Wednesday, Film4, 4pm
Journey to the Centre of the Earth—a title that evokes lava tubes, prehistoric monstrosities, and the peculiar tendency of Victorian scientists to go spelunking without so much as a hard hat. Jules Verne’s subterranean saga has seen multiple cinematic incarnations, but the 1959 film directed by Henry Levin remains a gold-standard gem of mid-century pulp adventure.

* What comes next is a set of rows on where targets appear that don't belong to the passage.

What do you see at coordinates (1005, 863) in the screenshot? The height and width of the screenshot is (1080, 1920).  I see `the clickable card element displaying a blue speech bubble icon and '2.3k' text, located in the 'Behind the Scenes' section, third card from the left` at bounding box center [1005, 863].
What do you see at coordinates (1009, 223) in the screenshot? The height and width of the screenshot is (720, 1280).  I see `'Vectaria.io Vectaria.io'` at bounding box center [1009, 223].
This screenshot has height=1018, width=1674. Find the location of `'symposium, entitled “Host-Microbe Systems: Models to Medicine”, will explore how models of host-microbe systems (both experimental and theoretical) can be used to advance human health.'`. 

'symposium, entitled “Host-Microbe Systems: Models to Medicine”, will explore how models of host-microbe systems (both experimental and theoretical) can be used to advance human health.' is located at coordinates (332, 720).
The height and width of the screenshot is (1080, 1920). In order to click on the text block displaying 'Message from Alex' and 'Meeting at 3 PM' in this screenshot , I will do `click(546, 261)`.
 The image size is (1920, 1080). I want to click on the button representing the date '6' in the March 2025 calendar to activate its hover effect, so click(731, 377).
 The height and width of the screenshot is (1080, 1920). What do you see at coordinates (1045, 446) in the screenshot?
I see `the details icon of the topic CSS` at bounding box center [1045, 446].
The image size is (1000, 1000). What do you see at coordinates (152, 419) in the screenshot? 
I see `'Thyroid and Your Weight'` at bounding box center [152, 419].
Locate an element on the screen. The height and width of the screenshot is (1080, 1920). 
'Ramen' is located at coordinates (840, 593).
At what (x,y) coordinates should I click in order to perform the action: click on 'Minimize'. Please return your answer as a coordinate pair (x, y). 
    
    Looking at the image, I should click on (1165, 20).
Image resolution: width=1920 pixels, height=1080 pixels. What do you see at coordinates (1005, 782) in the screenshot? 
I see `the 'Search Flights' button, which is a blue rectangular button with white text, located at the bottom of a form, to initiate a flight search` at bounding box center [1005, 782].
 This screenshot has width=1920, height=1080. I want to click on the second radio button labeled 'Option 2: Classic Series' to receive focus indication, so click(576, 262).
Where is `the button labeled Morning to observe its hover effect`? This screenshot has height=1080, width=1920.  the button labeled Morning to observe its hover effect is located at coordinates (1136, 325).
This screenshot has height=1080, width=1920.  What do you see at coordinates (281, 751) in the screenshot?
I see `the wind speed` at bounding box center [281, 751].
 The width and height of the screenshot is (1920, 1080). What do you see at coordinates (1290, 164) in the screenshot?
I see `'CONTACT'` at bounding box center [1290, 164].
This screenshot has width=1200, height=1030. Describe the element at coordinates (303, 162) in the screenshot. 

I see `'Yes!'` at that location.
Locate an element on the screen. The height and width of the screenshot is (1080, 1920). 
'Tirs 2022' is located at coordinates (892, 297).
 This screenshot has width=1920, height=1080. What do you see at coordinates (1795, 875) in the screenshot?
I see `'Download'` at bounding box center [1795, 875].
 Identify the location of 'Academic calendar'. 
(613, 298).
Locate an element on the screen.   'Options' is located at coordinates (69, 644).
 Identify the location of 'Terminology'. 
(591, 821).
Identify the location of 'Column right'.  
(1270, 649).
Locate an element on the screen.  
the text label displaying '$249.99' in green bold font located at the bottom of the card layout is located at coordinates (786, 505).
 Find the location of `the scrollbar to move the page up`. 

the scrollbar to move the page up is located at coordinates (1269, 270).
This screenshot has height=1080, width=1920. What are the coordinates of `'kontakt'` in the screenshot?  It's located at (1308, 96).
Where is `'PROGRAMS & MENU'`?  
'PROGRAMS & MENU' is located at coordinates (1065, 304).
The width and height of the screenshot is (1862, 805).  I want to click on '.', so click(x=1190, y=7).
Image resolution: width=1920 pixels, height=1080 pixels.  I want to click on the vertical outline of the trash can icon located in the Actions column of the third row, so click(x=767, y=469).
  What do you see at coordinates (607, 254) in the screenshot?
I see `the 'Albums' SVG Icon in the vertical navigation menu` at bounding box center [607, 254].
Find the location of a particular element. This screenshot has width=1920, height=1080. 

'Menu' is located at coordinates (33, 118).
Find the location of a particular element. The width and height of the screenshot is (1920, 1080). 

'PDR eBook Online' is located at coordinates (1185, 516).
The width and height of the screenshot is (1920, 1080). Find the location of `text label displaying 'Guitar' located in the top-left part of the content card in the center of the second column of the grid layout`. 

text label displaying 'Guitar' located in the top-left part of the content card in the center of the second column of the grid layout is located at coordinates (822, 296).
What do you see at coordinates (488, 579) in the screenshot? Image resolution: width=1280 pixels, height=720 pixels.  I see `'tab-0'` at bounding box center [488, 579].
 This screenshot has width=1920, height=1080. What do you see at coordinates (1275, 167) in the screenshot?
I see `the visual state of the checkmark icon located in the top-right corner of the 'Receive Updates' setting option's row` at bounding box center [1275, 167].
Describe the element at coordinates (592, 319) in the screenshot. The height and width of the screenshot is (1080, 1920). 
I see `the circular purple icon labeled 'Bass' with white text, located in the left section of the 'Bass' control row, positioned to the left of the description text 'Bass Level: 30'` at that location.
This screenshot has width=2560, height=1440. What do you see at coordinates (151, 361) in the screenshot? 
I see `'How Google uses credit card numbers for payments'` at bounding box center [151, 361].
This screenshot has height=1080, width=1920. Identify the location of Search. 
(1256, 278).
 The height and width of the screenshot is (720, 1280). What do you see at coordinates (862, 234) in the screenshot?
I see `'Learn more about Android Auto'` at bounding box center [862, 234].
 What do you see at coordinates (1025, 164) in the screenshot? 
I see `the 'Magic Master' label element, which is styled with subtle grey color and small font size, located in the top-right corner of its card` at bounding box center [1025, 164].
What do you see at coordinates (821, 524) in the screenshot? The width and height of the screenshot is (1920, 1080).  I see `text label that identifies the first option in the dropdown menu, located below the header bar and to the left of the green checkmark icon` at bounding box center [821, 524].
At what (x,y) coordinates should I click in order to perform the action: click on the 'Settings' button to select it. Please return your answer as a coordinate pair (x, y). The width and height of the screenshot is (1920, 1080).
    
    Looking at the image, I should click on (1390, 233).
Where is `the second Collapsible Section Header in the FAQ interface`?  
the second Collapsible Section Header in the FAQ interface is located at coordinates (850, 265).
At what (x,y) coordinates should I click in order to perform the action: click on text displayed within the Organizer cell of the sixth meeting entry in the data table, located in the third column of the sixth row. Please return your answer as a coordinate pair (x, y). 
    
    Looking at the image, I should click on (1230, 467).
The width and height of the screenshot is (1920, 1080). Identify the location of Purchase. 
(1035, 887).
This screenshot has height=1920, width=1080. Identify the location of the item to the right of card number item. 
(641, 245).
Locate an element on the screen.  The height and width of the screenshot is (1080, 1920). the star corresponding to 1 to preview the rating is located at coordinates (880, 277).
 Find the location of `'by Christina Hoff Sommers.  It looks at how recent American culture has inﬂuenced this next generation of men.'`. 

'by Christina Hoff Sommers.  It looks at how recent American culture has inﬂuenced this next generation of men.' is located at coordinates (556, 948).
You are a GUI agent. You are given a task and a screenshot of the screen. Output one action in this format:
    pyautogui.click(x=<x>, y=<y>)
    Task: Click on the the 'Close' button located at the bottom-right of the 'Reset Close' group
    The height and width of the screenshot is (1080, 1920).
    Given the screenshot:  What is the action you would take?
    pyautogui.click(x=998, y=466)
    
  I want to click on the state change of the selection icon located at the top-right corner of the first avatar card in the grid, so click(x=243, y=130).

Starring James Mason as Professor Oliver Lindenbrook, the film blends charmingly outdated geology with a gleeful disregard for plausibility, all wrapped up in that vibrant Technicolor glow. The Icelandic settings and matte-painted vistas evoke a kind of exotic wonder that sits somewhere between The Lost World and a particularly ambitious episode of Doctor Who.
But let’s not skip past the score—Bernard Herrmann’s orchestral work here is a subterranean symphony in its own right. Known for his collaborations with Hitchcock, Herrmann delivers something quite different in Journey: a booming, brass-heavy soundscape that lends gravitas to scenes involving giant mushrooms and angry dimetrodons. His use of the serpent, a Renaissance wind instrument rarely seen outside the nightmares of first-year music students, is particularly inspired, reinforcing the film’s otherworldly descent. It’s not subtle, but then again, neither is being chased through a cave system by an oversized lizard.
The film may play fast and loose with science (lava is apparently safe to boat on, provided your faith is strong), but its influence tunnels deep into the bedrock of genre media. It echoes in everything from The Hollow Earth theory beloved by pulp writers and conspiracy theorists, to the Xen levels of Half-Life and the magma-hopping jaunts in Final Fantasy. And let’s not forget that without Verne’s literary blueprint, we might never have had At the Earth’s Core with Peter Cushing and a deeply confused Doug McClure. Now that’s a loss civilisation couldn’t bear.